The rare earths are a group of
17 elements comprising the 15 lanthanide* elements (atomic
numbers 57 through 71) plus scandium (Sc, 21) and yttrium
(Y, 39). They are all chemically similar and always found
together in mixed mineral ores. The name “rare” comes from
the fact that these elements were discovered in a rare ore
in Sweden in 1794, and “earth” refers to the fact that these
elements occur as metal oxides with high melting points and
are not easily reducible. In fact, we now know that yttrium,
neodymium and some other rare earths occur in greater abundance
than tin or cobalt. But because of the chemical similarity
of the rare earths, sophisticated technologies are required
for separation and refinement. Using proprietary technologies,
Shin-Etsu has been producing high-purity rare earths from
raw ore and supplying them to customers as oxides, metals
and in other forms since 1967.
* Lanthanides: lanthanum (La), cerium (Ce), praseodymium (Pr),
neodymium (Nd), promethium (Pm), samarium (Sm), europium (Eu),
gadolinium (Gd), terbium (Tb), dysprosium (Dy), holmium (Ho),
erbium (Er), thulium (Tm), ytterbium (Yb) and lutetium (Lu),
although promethium does not occur naturally on earth.

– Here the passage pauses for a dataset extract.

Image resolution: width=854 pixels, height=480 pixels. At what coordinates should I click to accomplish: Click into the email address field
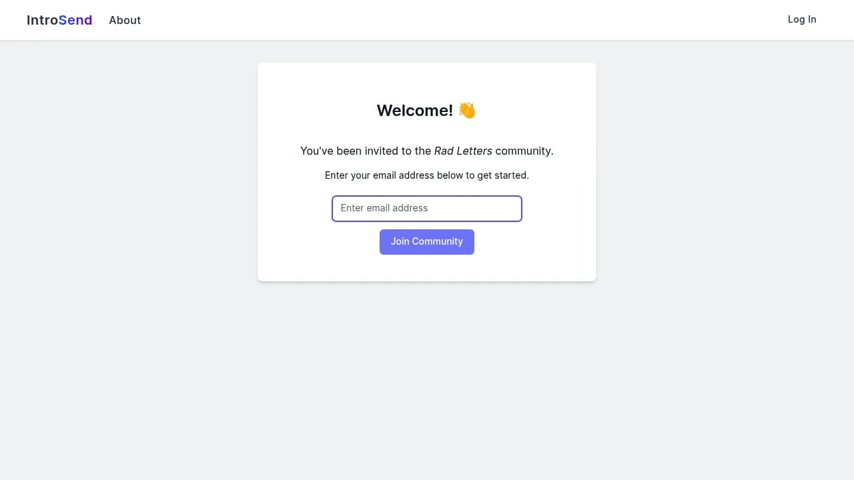click(427, 208)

Characteristics & Applications
Yttrium and europium are used for red phosphors; terbium,
lanthanum and cerium for green; and europium for blue.

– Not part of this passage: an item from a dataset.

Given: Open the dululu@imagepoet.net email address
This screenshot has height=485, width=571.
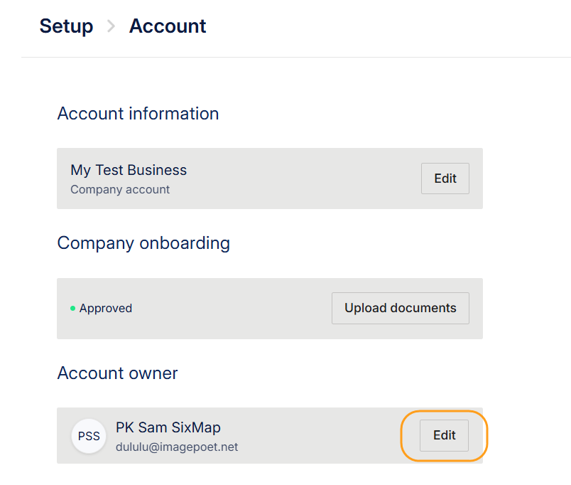Looking at the screenshot, I should pos(177,447).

These phosphors are used to tri-color fluorescent lamp.They are also used in the backlights of LCD
TVs, and in plasma and CRT TVs.
- Hydrogen storage
Compared to other alloys, rare earth alloys have a
faster hydrogen absorption and release rate, and reach
equilibrium at lower pressure, making it possible
to store hydrogen at room temperature.
- Magnetic materials
Neodymium, samarium and cerium have outstanding properties
as magnetic materials, enabling production of smaller,
more powerful magnets.
- The high-tech sector
Rare earths are also being used in a growing number
of high-tech applications including cell phone components,
fine ceramics, superconductors, and mini-discs (MD).